Exercise
Each record must be printed exactly as given.

[Opening Data for this exercise section]

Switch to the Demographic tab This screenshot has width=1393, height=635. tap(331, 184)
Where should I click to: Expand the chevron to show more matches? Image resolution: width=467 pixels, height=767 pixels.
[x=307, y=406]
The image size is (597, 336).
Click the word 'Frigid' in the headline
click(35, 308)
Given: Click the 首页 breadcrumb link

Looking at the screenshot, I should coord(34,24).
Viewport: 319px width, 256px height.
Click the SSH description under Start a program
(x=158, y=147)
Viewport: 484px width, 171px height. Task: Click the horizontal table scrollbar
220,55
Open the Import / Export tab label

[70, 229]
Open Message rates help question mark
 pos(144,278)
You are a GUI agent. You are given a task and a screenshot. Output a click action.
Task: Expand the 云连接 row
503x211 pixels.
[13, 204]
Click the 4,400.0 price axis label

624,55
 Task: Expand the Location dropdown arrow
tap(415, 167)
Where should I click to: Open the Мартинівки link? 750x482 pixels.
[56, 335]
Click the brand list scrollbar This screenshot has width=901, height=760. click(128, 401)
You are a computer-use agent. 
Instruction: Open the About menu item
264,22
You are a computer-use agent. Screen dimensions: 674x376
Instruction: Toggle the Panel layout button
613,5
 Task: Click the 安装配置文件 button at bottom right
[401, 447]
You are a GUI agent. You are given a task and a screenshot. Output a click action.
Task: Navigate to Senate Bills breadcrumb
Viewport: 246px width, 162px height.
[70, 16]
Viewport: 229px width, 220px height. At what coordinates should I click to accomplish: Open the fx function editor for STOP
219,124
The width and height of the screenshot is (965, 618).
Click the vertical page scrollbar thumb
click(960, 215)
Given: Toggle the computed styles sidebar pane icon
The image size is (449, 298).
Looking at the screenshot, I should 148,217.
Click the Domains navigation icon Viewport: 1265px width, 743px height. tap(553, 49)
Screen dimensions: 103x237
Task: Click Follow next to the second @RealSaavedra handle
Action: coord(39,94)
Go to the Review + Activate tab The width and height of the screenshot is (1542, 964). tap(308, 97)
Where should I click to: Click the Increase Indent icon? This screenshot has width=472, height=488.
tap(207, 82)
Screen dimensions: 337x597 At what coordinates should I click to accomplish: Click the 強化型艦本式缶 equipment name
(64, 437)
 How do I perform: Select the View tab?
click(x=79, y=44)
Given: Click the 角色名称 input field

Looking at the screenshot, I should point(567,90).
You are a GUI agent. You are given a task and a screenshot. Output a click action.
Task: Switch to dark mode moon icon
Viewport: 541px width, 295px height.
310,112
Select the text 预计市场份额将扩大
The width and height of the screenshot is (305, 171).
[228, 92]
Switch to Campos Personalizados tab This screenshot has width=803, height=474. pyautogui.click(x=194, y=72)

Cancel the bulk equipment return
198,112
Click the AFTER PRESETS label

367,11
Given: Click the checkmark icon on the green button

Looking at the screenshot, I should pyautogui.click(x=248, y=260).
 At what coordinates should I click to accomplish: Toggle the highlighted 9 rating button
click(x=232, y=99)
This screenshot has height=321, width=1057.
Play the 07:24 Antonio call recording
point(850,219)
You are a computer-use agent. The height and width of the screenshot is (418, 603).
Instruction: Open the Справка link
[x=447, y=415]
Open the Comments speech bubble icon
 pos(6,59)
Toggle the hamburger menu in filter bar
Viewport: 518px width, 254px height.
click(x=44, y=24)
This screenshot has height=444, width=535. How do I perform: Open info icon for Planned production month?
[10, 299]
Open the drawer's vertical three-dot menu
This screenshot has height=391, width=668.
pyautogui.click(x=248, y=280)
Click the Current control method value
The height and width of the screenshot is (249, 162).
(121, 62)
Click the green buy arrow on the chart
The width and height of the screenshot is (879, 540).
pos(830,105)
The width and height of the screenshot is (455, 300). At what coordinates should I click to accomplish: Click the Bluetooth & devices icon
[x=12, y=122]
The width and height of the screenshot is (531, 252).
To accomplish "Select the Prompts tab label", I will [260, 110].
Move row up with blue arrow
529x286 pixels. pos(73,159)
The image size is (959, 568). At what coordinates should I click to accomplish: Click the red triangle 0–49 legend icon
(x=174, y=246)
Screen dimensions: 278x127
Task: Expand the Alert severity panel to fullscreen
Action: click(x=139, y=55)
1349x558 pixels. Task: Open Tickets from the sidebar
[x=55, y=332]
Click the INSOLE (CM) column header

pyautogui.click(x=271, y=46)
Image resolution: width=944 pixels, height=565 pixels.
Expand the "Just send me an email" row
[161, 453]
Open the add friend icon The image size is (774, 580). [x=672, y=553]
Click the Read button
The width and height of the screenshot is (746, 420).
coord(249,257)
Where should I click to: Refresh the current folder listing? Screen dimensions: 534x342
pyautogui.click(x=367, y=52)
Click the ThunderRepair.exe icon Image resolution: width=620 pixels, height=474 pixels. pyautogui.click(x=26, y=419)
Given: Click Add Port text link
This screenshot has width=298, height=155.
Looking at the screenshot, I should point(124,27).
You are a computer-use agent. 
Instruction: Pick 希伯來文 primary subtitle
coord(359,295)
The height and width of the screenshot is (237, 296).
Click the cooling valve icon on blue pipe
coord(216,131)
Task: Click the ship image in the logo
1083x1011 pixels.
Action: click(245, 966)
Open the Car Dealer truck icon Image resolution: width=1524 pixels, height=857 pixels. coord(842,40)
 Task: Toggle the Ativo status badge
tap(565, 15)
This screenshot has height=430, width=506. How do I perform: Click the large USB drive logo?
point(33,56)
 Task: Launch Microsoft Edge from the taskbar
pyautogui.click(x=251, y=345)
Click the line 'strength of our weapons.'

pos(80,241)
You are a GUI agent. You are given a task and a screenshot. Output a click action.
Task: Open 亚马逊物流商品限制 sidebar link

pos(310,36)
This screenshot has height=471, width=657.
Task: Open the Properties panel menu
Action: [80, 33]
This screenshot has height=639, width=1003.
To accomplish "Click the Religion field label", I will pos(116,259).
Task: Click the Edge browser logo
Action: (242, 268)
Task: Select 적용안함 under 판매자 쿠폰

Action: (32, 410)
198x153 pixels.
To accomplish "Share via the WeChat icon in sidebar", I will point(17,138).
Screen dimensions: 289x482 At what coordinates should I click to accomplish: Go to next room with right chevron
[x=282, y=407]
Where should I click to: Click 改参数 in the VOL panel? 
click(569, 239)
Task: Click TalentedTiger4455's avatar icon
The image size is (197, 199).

[Closing Data for this exercise section]

Solution
Switch to the Demographic tab This screenshot has width=1393, height=635. tap(331, 184)
Where should I click to: Expand the chevron to show more matches? Image resolution: width=467 pixels, height=767 pixels.
[x=307, y=406]
The image size is (597, 336).
Click the word 'Frigid' in the headline
click(35, 308)
Given: Click the 首页 breadcrumb link

Looking at the screenshot, I should coord(34,24).
Viewport: 319px width, 256px height.
Click the SSH description under Start a program
(x=158, y=147)
Viewport: 484px width, 171px height. Task: Click the horizontal table scrollbar
220,55
Open the Import / Export tab label

[70, 229]
Open Message rates help question mark
 pos(144,278)
You are a GUI agent. You are given a task and a screenshot. Output a click action.
Task: Expand the 云连接 row
503x211 pixels.
[13, 204]
Click the 4,400.0 price axis label

624,55
 Task: Expand the Location dropdown arrow
tap(415, 167)
Where should I click to: Open the Мартинівки link? 750x482 pixels.
[56, 335]
Click the brand list scrollbar This screenshot has width=901, height=760. click(128, 401)
You are a computer-use agent. 
Instruction: Open the About menu item
264,22
You are a computer-use agent. Screen dimensions: 674x376
Instruction: Toggle the Panel layout button
613,5
 Task: Click the 安装配置文件 button at bottom right
[401, 447]
You are a GUI agent. You are given a task and a screenshot. Output a click action.
Task: Navigate to Senate Bills breadcrumb
Viewport: 246px width, 162px height.
[70, 16]
Viewport: 229px width, 220px height. At what coordinates should I click to accomplish: Open the fx function editor for STOP
219,124
The width and height of the screenshot is (965, 618).
Click the vertical page scrollbar thumb
click(960, 215)
Given: Toggle the computed styles sidebar pane icon
The image size is (449, 298).
Looking at the screenshot, I should 148,217.
Click the Domains navigation icon Viewport: 1265px width, 743px height. tap(553, 49)
Screen dimensions: 103x237
Task: Click Follow next to the second @RealSaavedra handle
Action: coord(39,94)
Go to the Review + Activate tab The width and height of the screenshot is (1542, 964). tap(308, 97)
Where should I click to: Click the Increase Indent icon? This screenshot has width=472, height=488.
tap(207, 82)
Screen dimensions: 337x597 At what coordinates should I click to accomplish: Click the 強化型艦本式缶 equipment name
(64, 437)
 How do I perform: Select the View tab?
click(x=79, y=44)
Given: Click the 角色名称 input field

Looking at the screenshot, I should point(567,90).
You are a GUI agent. You are given a task and a screenshot. Output a click action.
Task: Switch to dark mode moon icon
Viewport: 541px width, 295px height.
310,112
Select the text 预计市场份额将扩大
The width and height of the screenshot is (305, 171).
[228, 92]
Switch to Campos Personalizados tab This screenshot has width=803, height=474. pyautogui.click(x=194, y=72)

Cancel the bulk equipment return
198,112
Click the AFTER PRESETS label

367,11
Given: Click the checkmark icon on the green button

Looking at the screenshot, I should pyautogui.click(x=248, y=260).
 At what coordinates should I click to accomplish: Toggle the highlighted 9 rating button
click(x=232, y=99)
This screenshot has height=321, width=1057.
Play the 07:24 Antonio call recording
point(850,219)
You are a computer-use agent. The height and width of the screenshot is (418, 603).
Instruction: Open the Справка link
[x=447, y=415]
Open the Comments speech bubble icon
 pos(6,59)
Toggle the hamburger menu in filter bar
Viewport: 518px width, 254px height.
click(x=44, y=24)
This screenshot has height=444, width=535. How do I perform: Open info icon for Planned production month?
[10, 299]
Open the drawer's vertical three-dot menu
This screenshot has height=391, width=668.
pyautogui.click(x=248, y=280)
Click the Current control method value
The height and width of the screenshot is (249, 162).
(121, 62)
Click the green buy arrow on the chart
The width and height of the screenshot is (879, 540).
pos(830,105)
The width and height of the screenshot is (455, 300). At what coordinates should I click to accomplish: Click the Bluetooth & devices icon
[x=12, y=122]
The width and height of the screenshot is (531, 252).
To accomplish "Select the Prompts tab label", I will [260, 110].
Move row up with blue arrow
529x286 pixels. pos(73,159)
The image size is (959, 568). At what coordinates should I click to accomplish: Click the red triangle 0–49 legend icon
(x=174, y=246)
Screen dimensions: 278x127
Task: Expand the Alert severity panel to fullscreen
Action: click(x=139, y=55)
1349x558 pixels. Task: Open Tickets from the sidebar
[x=55, y=332]
Click the INSOLE (CM) column header

pyautogui.click(x=271, y=46)
Image resolution: width=944 pixels, height=565 pixels.
Expand the "Just send me an email" row
[161, 453]
Open the add friend icon The image size is (774, 580). [x=672, y=553]
Click the Read button
The width and height of the screenshot is (746, 420).
coord(249,257)
Where should I click to: Refresh the current folder listing? Screen dimensions: 534x342
pyautogui.click(x=367, y=52)
Click the ThunderRepair.exe icon Image resolution: width=620 pixels, height=474 pixels. pyautogui.click(x=26, y=419)
Given: Click Add Port text link
This screenshot has width=298, height=155.
Looking at the screenshot, I should point(124,27).
You are a computer-use agent. 
Instruction: Pick 希伯來文 primary subtitle
coord(359,295)
The height and width of the screenshot is (237, 296).
Click the cooling valve icon on blue pipe
coord(216,131)
Task: Click the ship image in the logo
1083x1011 pixels.
Action: click(245, 966)
Open the Car Dealer truck icon Image resolution: width=1524 pixels, height=857 pixels. coord(842,40)
 Task: Toggle the Ativo status badge
tap(565, 15)
This screenshot has height=430, width=506. How do I perform: Click the large USB drive logo?
point(33,56)
 Task: Launch Microsoft Edge from the taskbar
pyautogui.click(x=251, y=345)
Click the line 'strength of our weapons.'

pos(80,241)
You are a GUI agent. You are given a task and a screenshot. Output a click action.
Task: Open 亚马逊物流商品限制 sidebar link

pos(310,36)
This screenshot has height=471, width=657.
Task: Open the Properties panel menu
Action: [80, 33]
This screenshot has height=639, width=1003.
To accomplish "Click the Religion field label", I will pos(116,259).
Task: Click the Edge browser logo
Action: (242, 268)
Task: Select 적용안함 under 판매자 쿠폰

Action: (32, 410)
198x153 pixels.
To accomplish "Share via the WeChat icon in sidebar", I will point(17,138).
Screen dimensions: 289x482 At what coordinates should I click to accomplish: Go to next room with right chevron
[x=282, y=407]
Where should I click to: Click 改参数 in the VOL panel? 
click(569, 239)
Task: Click TalentedTiger4455's avatar icon
The image size is (197, 199).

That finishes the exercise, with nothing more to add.